EXERCISE TASK A.
Report every line of the listing that contains the string "perform". Case counts.

PASSAGE TO READ.

* * * * * * * * *

That looked like a piece of angle iron to me. Thanks.


----------



## Capt45 (Mar 4, 2021)

I got the serial # off the Lathe today;  TMWQE 14765.  Any ideas as to when it was made.  My guess would be 1945, 46, 47.


----------



## Tim9 (Mar 5, 2021)

Sheldan’s are good lathes. But 2500.00 seems a bit pricey unless it’s very well tooled up. I’m no expert on Kansas...but I thought you had a Boeing factory there. Should be some machinery in my opinion. So it can’t be a total machinery desert.


----------



## sdelivery (Mar 5, 2021)

What year is it Capt45?
Going over the pictures again it really does look in nice condition.


----------



## Capt45 (Mar 5, 2021)

That's what I'm trying to find out.  I now have the serial # TMWQE14765.  Figuring late 1940's .


----------



## Capt45 (Mar 9, 2021)

So I "pulled the trigger" on buying an old Sheldon 12 x 72 with quick change gear box and that's the good news.  I don't have a operators manual so I'm lost.  I'm looking on *bay for a manual and hopefully score one there.  Wish me luck.


----------



## Tim9 (Mar 9, 2021)

I don’t know much about Sheldon Lathes. The little I’ve investigated shows a lot of11” and 13” lathes. Anyway they were somewhat popular and Vintage Machinery dot Org has about 60 downloads of Sheldon manuals and flyers. This might help you Capt


			http://vintagemachinery.org/pubs/2133/23861.pdf
		






__





						Sheldon Machine Co., Inc. - Publication Reprints | VintageMachinery.org
					





					vintagemachinery.org
				




Here’s an ID’s catalog on Sheldons by serial numbers. Looks like maybe a M model ?


			http://vintagemachinery.org/pubs/2133/25349.pdf


----------



## Capt45 (Mar 9, 2021)

Thanks Tim; I've been to Vintage Machinery before, don't know why I didn't think of that.


----------



## sdelivery (Mar 9, 2021)

Congratulations......the addiction grows...lol


----------

* * * * * * * * *

EXERCISE TASK B.
Answer these from the forum thread about the Sheldon lathe:
(i) What price did Tim9 call a bit pricey unless the lathe is very well tooled up?
(ii) What size is the Sheldon lathe that Capt45 bought?
(iii) About how many downloads of Sheldon manuals and flyers does Vintage Machinery have, according to Tim9?

DATA FOR THIS TASK.
* * * * * * * * *

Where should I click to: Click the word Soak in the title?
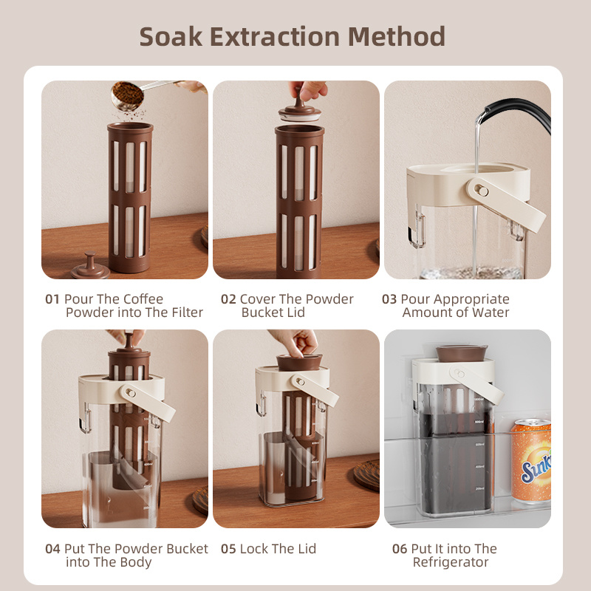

* * * * * * * * *

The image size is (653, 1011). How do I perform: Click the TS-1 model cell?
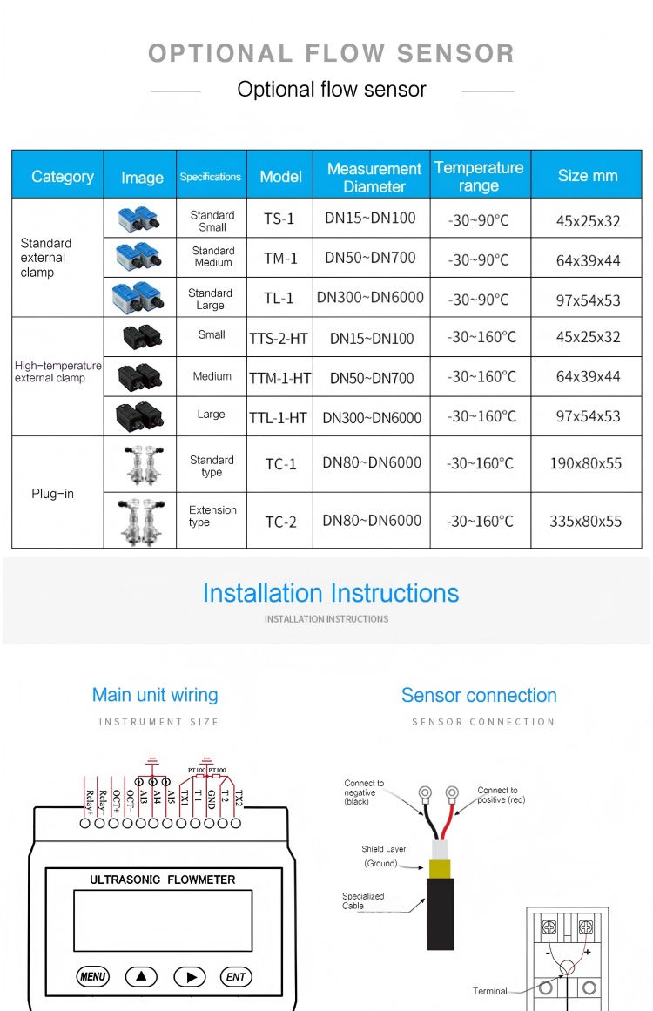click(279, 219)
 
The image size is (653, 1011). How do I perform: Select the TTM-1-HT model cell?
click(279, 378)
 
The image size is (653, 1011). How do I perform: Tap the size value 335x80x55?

* * * * * * * * *

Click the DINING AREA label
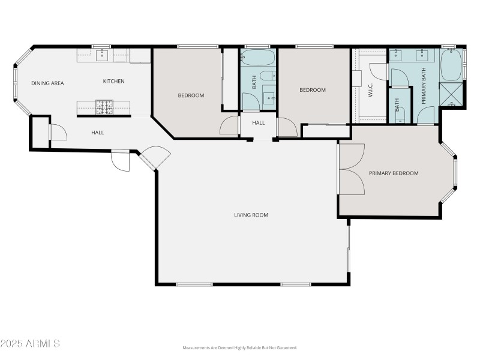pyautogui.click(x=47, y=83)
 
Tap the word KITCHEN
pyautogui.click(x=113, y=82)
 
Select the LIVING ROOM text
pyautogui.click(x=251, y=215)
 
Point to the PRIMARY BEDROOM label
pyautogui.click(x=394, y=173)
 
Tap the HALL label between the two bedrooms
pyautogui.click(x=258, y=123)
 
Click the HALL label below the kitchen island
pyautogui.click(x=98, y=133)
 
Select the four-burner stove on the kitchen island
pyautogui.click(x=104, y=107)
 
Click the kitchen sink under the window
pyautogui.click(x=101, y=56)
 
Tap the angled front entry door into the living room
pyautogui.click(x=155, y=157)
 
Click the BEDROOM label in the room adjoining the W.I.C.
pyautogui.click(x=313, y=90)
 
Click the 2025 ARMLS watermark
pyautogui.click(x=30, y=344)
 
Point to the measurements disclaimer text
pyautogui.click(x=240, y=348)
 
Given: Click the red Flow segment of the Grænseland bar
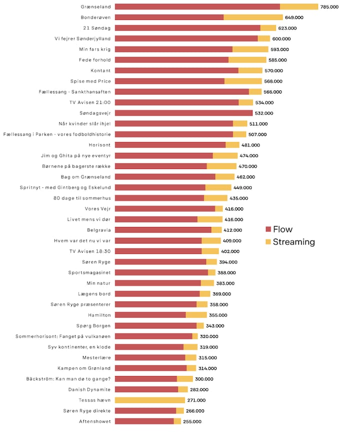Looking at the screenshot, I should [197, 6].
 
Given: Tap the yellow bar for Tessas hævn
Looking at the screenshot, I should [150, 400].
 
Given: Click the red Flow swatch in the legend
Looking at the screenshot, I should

* * * * * * * * *

COMPLETE ANSWER A.
The image size is (653, 1011). How do I perform: Click the TS-1 model cell?
The image size is (653, 1011). How do I perform: Select the TTM-1-HT model cell?
The image size is (653, 1011). How do I perform: Tap the size value 335x80x55?

COMPLETE ANSWER B.
(i) 2500.00
(ii) 12 x 72
(iii) About 60